Thursday, July 22, 2004

Call me just fed up with attempts to co-opt God. And where does the Republican Party get off pressuring clergy to support Bush or appropriating church directories for political purposes?

God is not a Republican

I am a patriotic American. We are blessed to live in a country with a Constitution designed to protect our civil liberties. I am a Navy "brat" -- my father, about whom I'll write one day, was a career Navy officer, and I'm proud of him.

I used to be a registered Republican. Not anymore. President George W. Bush made me too embarrassed to keep that party affiliation.

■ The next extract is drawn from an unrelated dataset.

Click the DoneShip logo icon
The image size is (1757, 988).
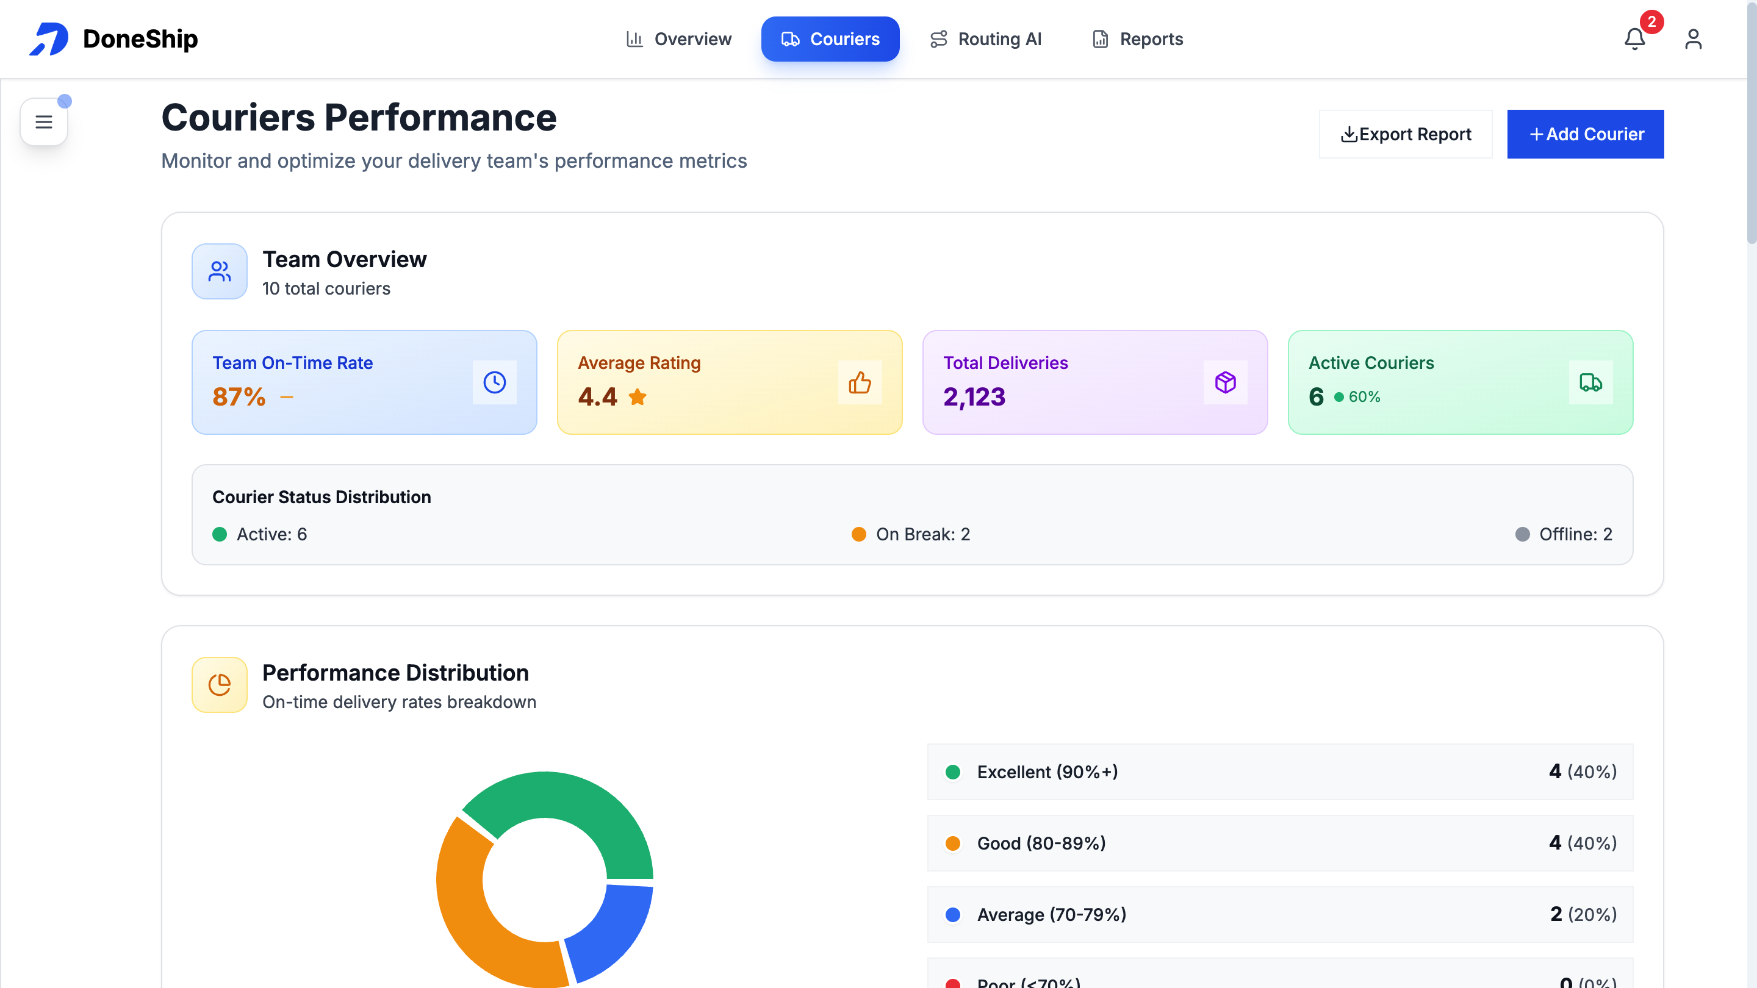coord(48,39)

I went over to the Democrats a little while ago.

One of the things Bush has done that I intensely dislike is to act as if God is on his, and only his, side; as if God is a registered Republican, supporting Bush's actions in Iraq, his approach to relations with other countries, and his domestic agenda. (And whatever else Bush gets it in his head to do.)

This is really nothing new in right-wing politics. Remember the Moral Majority of the 1970s and '80s? Wrapping oneself in the flag is an old tactic. It's designed to smear your opposition as unpatriotic.
And wrapping oneself simultaneously in the flag and in the cloak of godly righteousness is a double whammy, implying the opposition is not only unpatriotic, but also a bunch of unchristian, non-God-fearing sorts (whose rights, by the way, are protected by the Constitution).

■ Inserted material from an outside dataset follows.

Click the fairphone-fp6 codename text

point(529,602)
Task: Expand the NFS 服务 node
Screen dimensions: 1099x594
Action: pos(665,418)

God has no political-party affiliation. God is not even an American. He is the one above all names, above all powers, to whom every knee must bow and every tongue confess. Period.

When the Pharisees used a coin bearing Caesar's inscription to try to trick Jesus into a compromising statement regarding the separation of earthly and spiritual powers, he told them, "Give to Caesar what is Caesar's, and to God what is God's." There's a clear distinction.

Those of us who call ourselves Christian should know that Jesus, if anything, was a socialist. We try to tone down his message to fit within our comfort zone, but he said, in the 25th chapter of the Gospel of Matthew, "All nations will be assembled before him and he will separate people one from another as the shepherd separates sheep from goats. He will place the sheep on his right hand and the goats on his left. Then the King will say to those on his right hand, 'Come, you whom my Father has blessed, take as your heritage the kingdom prepared for you since the foundation of the world. For I was hungry and you gave me food, I was thirsty and you gave me drink, I was a stranger and you made me welcome, lacking clothes and you clothed me, sick and you visited me, in prison and you came to see me."

Jesus told Peter to "feed my sheep." No laissez-faire economics or rampant capitalism here, just socialism in the truest sense -- taking care of each other, especially of society's most vulnerable members.

Lots of things that circulate around the Internet find their way to my e-mail in-box. I can't count how many "forwards" with depictions of Stars-and-Stripes-covered crosses I've seen. This makes my stomach turn, and it would give me the same reaction no matter whose side the mail supports. The cross should always come first, above all earthly symbols.

Beware of politicians claiming some special favor or divine mantle from God to do what they're doing. There was only one who could claim this privilege, and he lived on the Earth a couple of thousand years ago.